What is an Exhaustion Gap?
Quick Answer: An exhaustion gap appears near the end of a trend when price gaps beyond prior extremes but quickly fails, signaling trend fatigue and potential reversal.
Understanding Exhaustion Gaps
An exhaustion gap occurs near the end of a trend when price gaps beyond prior extremes but fails to follow through, signaling waning momentum and potential reversal.
Spotting Exhaustion
Look for gaps after prolonged runs, especially if accompanied by spikes in volume and momentum divergence. Reversal candles or springs around the gap provide confirmation.
Trade Plan
Aggressive traders fade the gap with stops beyond the extreme; conservative traders wait for a break back into the prior range and target mean reversion levels.
Risk Control
Gaps can appear during illiquid periods or news events. Always monitor the economic calendar and size positions defensively, because follow-through can still occur if you misread the context.
News-Driven Gaps
Not every gap is exhaustion; sometimes it reflects new information.

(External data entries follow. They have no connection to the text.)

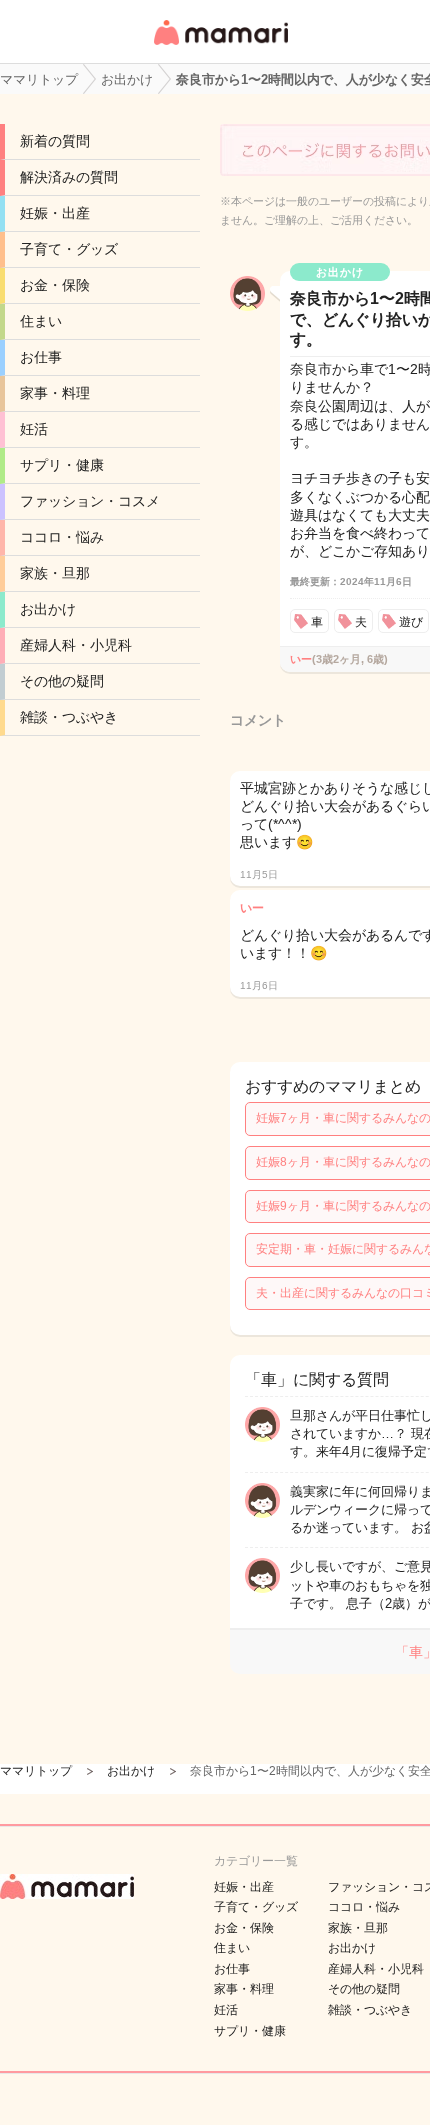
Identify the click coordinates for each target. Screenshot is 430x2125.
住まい (41, 321)
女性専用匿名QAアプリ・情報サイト (220, 46)
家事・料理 (55, 393)
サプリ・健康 (62, 465)
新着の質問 (55, 141)
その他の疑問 (62, 681)
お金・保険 (55, 285)
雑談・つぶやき (69, 717)
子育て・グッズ (69, 249)
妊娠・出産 (55, 213)
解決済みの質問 (69, 177)
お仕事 (41, 357)
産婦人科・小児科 (76, 645)
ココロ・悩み (62, 537)
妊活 (34, 429)
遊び (411, 622)
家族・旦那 (55, 573)
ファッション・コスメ (90, 501)
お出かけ (48, 609)
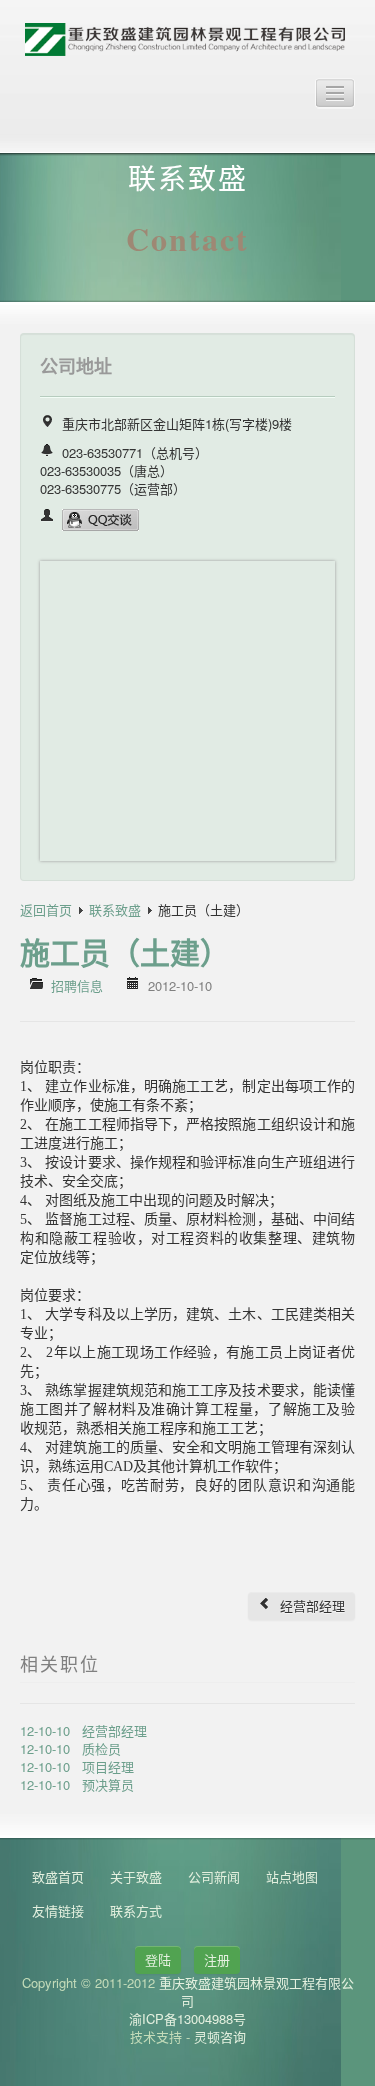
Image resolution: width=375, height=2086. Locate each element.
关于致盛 (136, 1876)
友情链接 (58, 1910)
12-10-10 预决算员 (77, 1784)
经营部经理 (310, 1605)
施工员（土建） (125, 951)
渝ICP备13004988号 (187, 2018)
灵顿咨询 (220, 2036)
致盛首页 (58, 1876)
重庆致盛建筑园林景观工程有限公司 (256, 1991)
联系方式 (136, 1910)
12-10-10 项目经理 (77, 1766)
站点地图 (292, 1876)
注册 (217, 1959)
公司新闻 (214, 1876)
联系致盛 (115, 909)
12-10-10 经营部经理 (83, 1730)
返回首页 (46, 909)
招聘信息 (77, 985)
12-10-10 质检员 (70, 1748)
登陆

Validate with fundamentals before fading aggressive moves.
Practical Playbook
- Define context on higher timeframes, then execute on intraday charts.
- Wait for confirmation (acceptance, momentum, or confluence) before entry.
- Size positions conservatively and place stops at clear invalidation levels.
- Adapt to session dynamics; conditions shift between Asia, London, and New York.
Common Pitfalls
- Forcing trades without alignment across timeframe, structure, and catalyst.
- Ignoring spreads/slippage during news or thin liquidity.
- Moving stops or adding to losers instead of honoring the plan.
Illustrative Example
Build a simple playbook: identify bias, mark key zones/levels, define triggers and invalidation, and pre‑set targets for 2–3R. Journal results by session and setup to refine rules. Over time, consistency—not prediction—drives outcomes.
Practical Playbook
- Define context on higher timeframes, then execute on intraday charts.
- Wait for confirmation (acceptance, momentum, or confluence) before entry.
- Size positions conservatively and place stops at clear invalidation levels.
- Adapt to session dynamics; conditions shift between Asia, London, and New York.
Common Pitfalls
- Forcing trades without alignment across timeframe, structure, and catalyst.
- Ignoring spreads/slippage during news or thin liquidity.
- Moving stops or adding to losers instead of honoring the plan.
Illustrative Example
Build a simple playbook: identify bias, mark key zones/levels, define triggers and invalidation, and pre‑set targets for 2–3R. Journal results by session and setup to refine rules. Over time, consistency—not prediction—drives outcomes.